We kennen in Nederland vijf soorten grote hoefdieren; het ree, het hert, het damhert, het wildzwijn en de moeflon. Wanneer deze dieren gewond raken door een verkeerd afgegeven schot of een aanrijding, vluchten zij en houden zich daarna vaak schuil in de dekking. Als er dan geen actie wordt ondernomen zal het gewonde dier een langzame en vaak pijnlijke dood sterven. Om dit te voorkomen doet een gespecialiseerd team van voorjager en (zweet)hond een nazoek naar het gewonde dier. Vaak gaat er tijdens de nazoek ook een jager mee die het gewonde dier, als het is gevonden, uit zijn lijden kan verlossen.

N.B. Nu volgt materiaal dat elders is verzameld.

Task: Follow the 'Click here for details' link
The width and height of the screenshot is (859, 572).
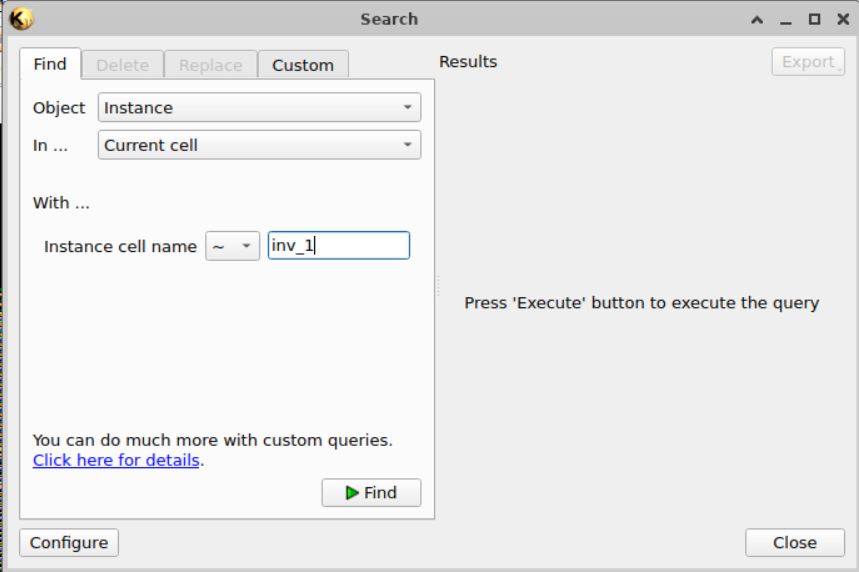Action: (x=116, y=461)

Het uitwerken van het zweetspoor tijdens de nazoek is vaak een intensieve en tijdrovende bezigheid. Het vraagt een goede samenwerking tussen de voorjager en de hond. Naast het hebben van een goede conditie van zowel de hond als van de voorjager, wordt er ook een beroep gedaan op de kwaliteiten van beiden. Bij de hond zijn dat o.a. spoorvastheid en werk wil en bij de voorjager het lezen van de hond en van de omgeving. Deze zullen bij de meeste honden (deels) zijn aangeboren maar vereisen bij zowel hond als voorjager ook de nodige training en ervaring.